Stored records:
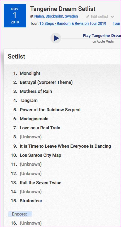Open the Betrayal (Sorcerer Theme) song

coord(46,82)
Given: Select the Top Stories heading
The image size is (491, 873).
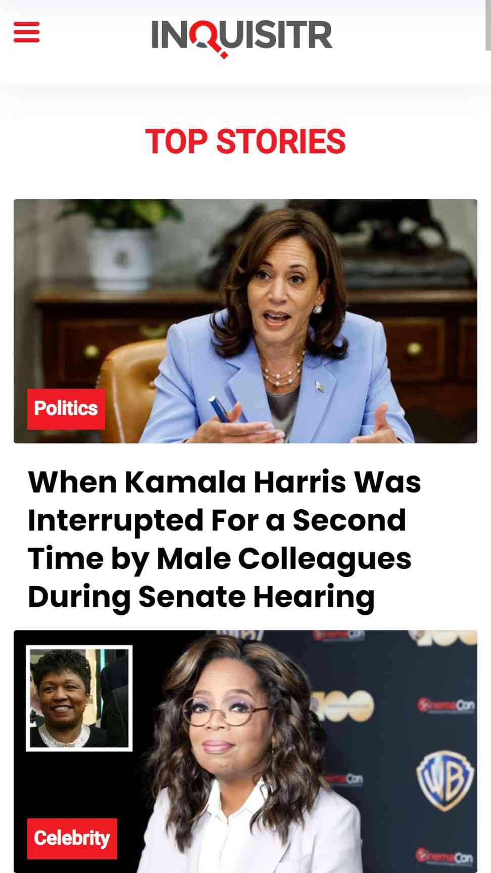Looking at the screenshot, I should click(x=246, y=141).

Aim of the exercise -> Return, exactly as they appear, the lines from the line containing "Given: Select the Top Stories heading" through the end of the records above, both ends included, without pictures.

Task result ->
Given: Select the Top Stories heading
The image size is (491, 873).
Looking at the screenshot, I should click(x=246, y=141).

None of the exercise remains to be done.